Saturday, August 23, 2008

A warning...

I was warned by nicknamed:
“tęsknię po tobie” would sound pretty awkward to a girl… but I presume you know that? it’s “tęsknię za tobą”
Yeah... I already knew that - practical knowledge, so to speak.

Here's a list of some other things that occur in this edition:
  • 'w ów czas' is now one word: 'wówczas'
  • 'wtém' is 'w tym'
  • the letter 'é' no longer exists in Polish: 'daléj' is 'dalej', etc.
  • 'iak' and 'iuż' each appear ('jak' and 'już' in modern Polish). These were written this way in very old Polish, but here, they are normally written as usual, so these are probably just printer's errors.
  • 'nie' is written separately from most verb forms: 'niewiedział' should be 'nie wiedział'

Pan Tadeusz, Book 1 #1

LITHUANIA, my country, thou art like health; how much
thou shouldst be prized only he can learn who has
lost thee. To-day thy beauty in all its splendour I see
and describe, for I yearn for thee.

Litwo! Ojczyzno moja! ty jesteś jak zdrowie;
Ile cię trzeba cenić, ten tylko się dowie
Kto cię stracił. Dziś piękność twą w całéj ozdobie
Widzę i opisuję, bo tęsknię po tobie.

Holy Virgin, who protectest bright Czenstochowa
and shinest above the Ostra Gate in Wilno! Thou
who dost shelter the castle of Nowogrodek with its
faithful folk! As by miracle thou didst restore me to
health in my childhood--when, offered by my weeping
mother to thy protection, I raised my dead eyelids, and
could straightway walk to the threshold of thy shrine
to thank God for the life returned me--so by miracle
thou wilt return us to the bosom of our country.
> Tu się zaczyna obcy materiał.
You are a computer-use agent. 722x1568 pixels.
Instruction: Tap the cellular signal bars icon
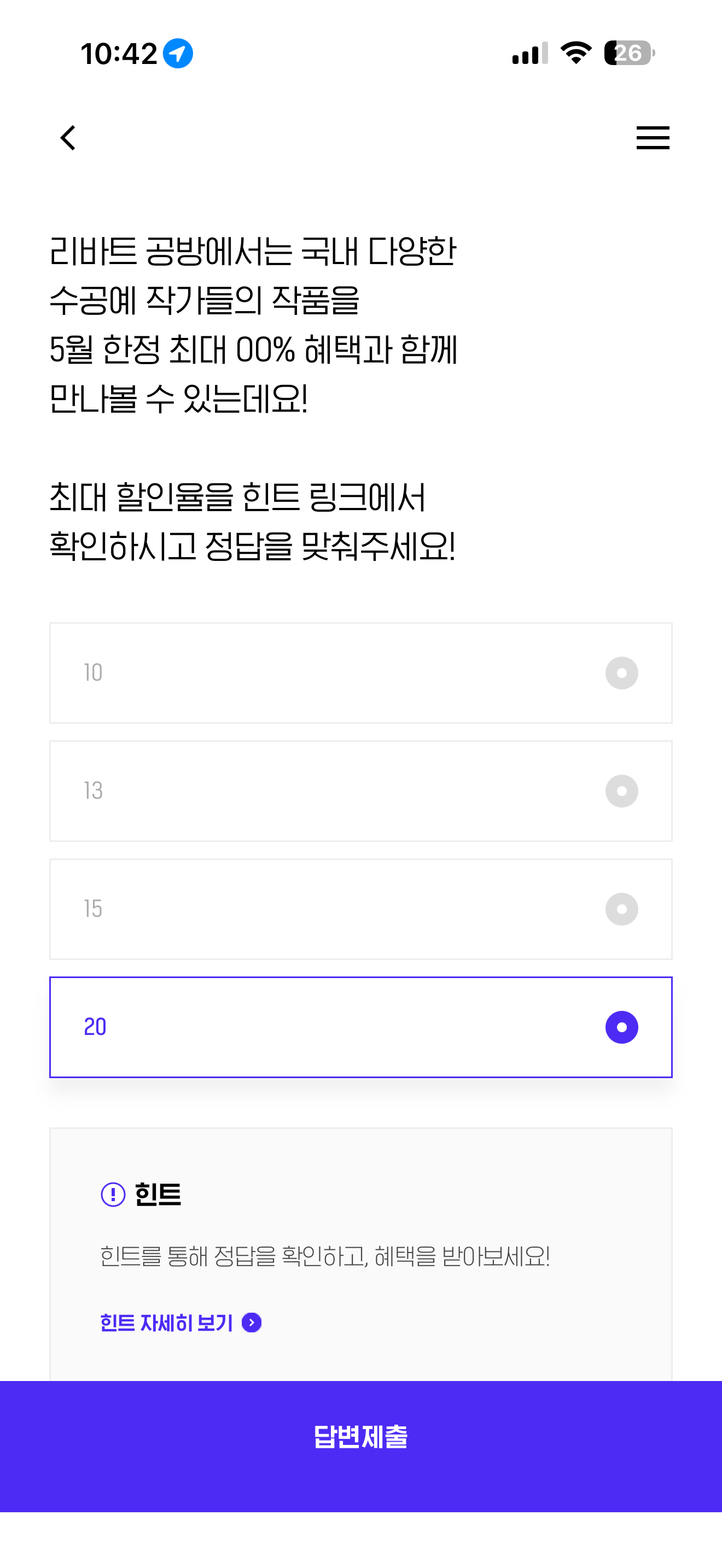[x=529, y=53]

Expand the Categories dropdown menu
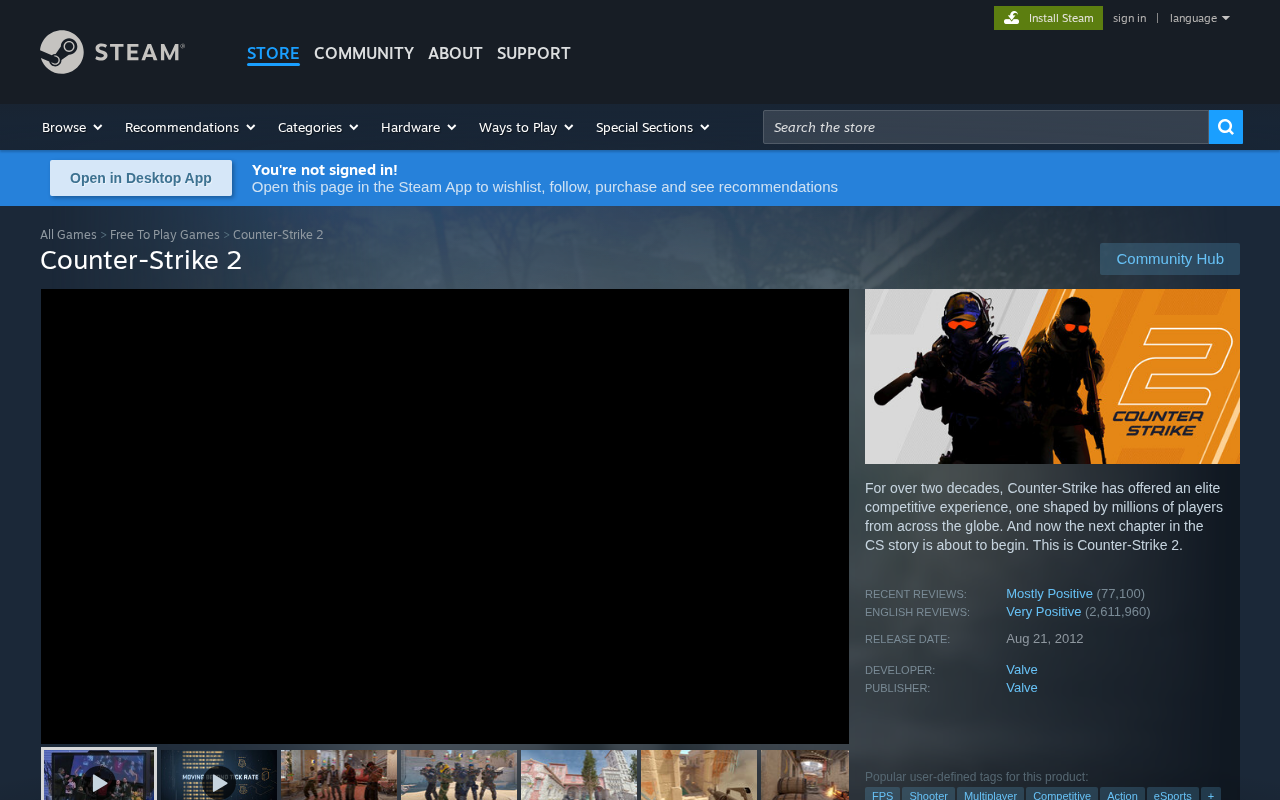pos(318,127)
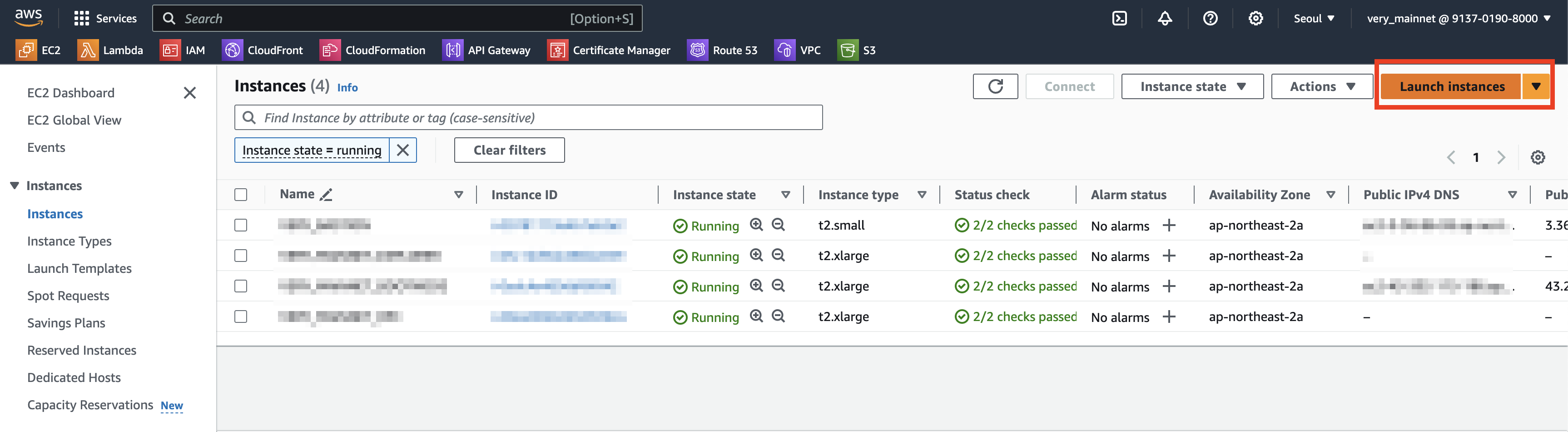The height and width of the screenshot is (432, 1568).
Task: Click the Lambda shortcut icon
Action: [88, 50]
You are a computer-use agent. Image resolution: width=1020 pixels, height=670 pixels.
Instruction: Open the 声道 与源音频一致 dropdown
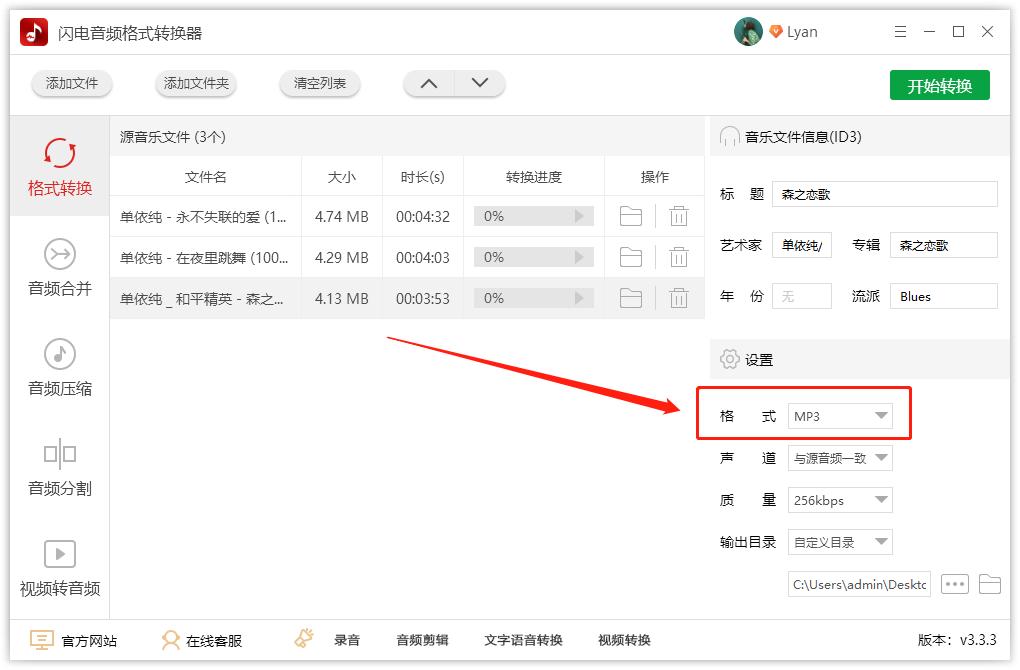840,457
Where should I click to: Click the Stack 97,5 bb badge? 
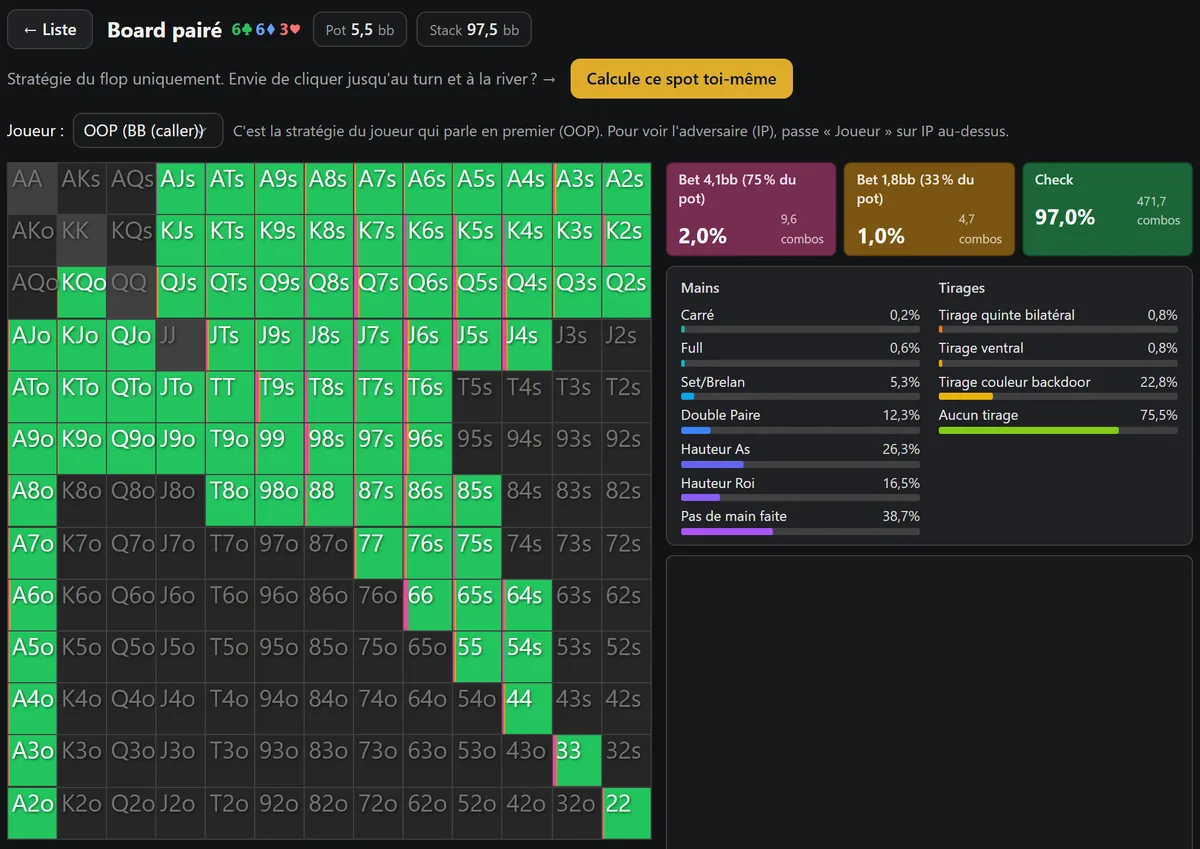coord(474,30)
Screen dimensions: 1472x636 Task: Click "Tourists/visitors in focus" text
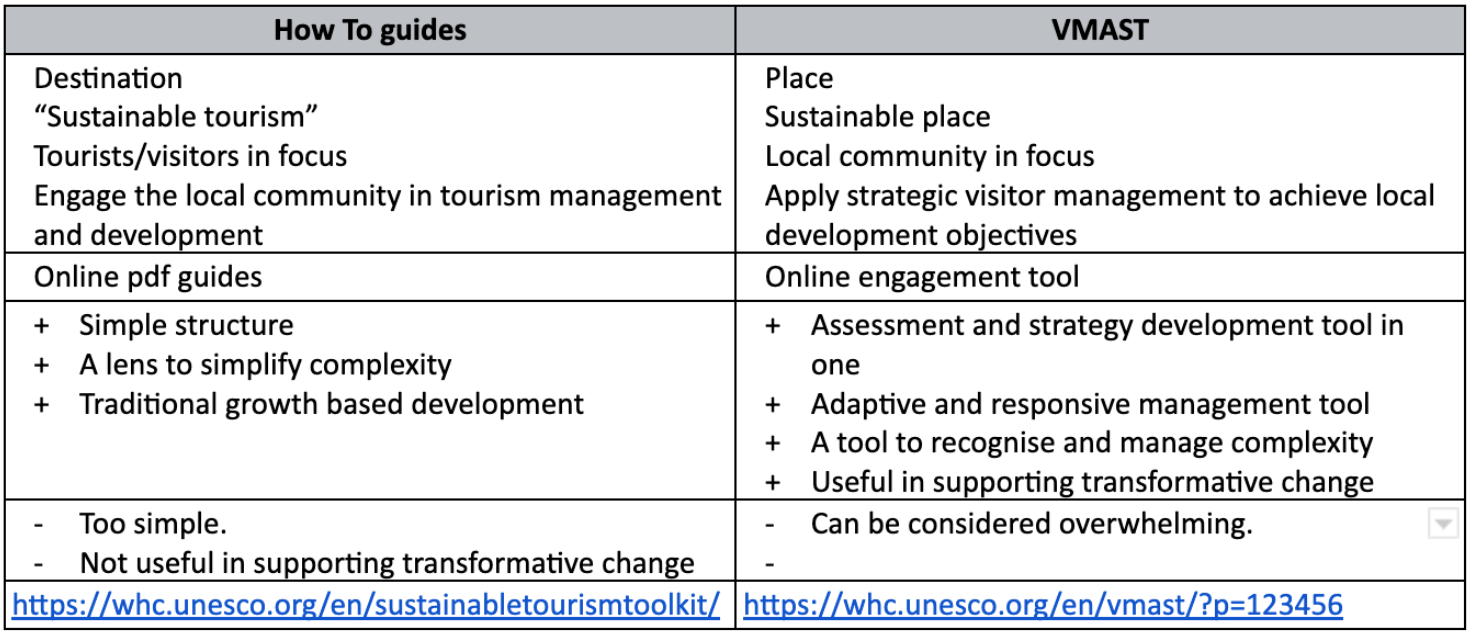[190, 156]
Meanwhile
bear my grief-stricken soul to those wooded hills,
to those green meadows stretched far and wide along
the blue Niemen; to those fields painted with various
grain, gilded with wheat, silvered with rye; where
grows the amber mustard, the buckwheat white as
snow, where the clover glows with a maiden's blush,
where all is girdled as with a ribbon by a strip of green
turf on which here and there rest quiet pear-trees.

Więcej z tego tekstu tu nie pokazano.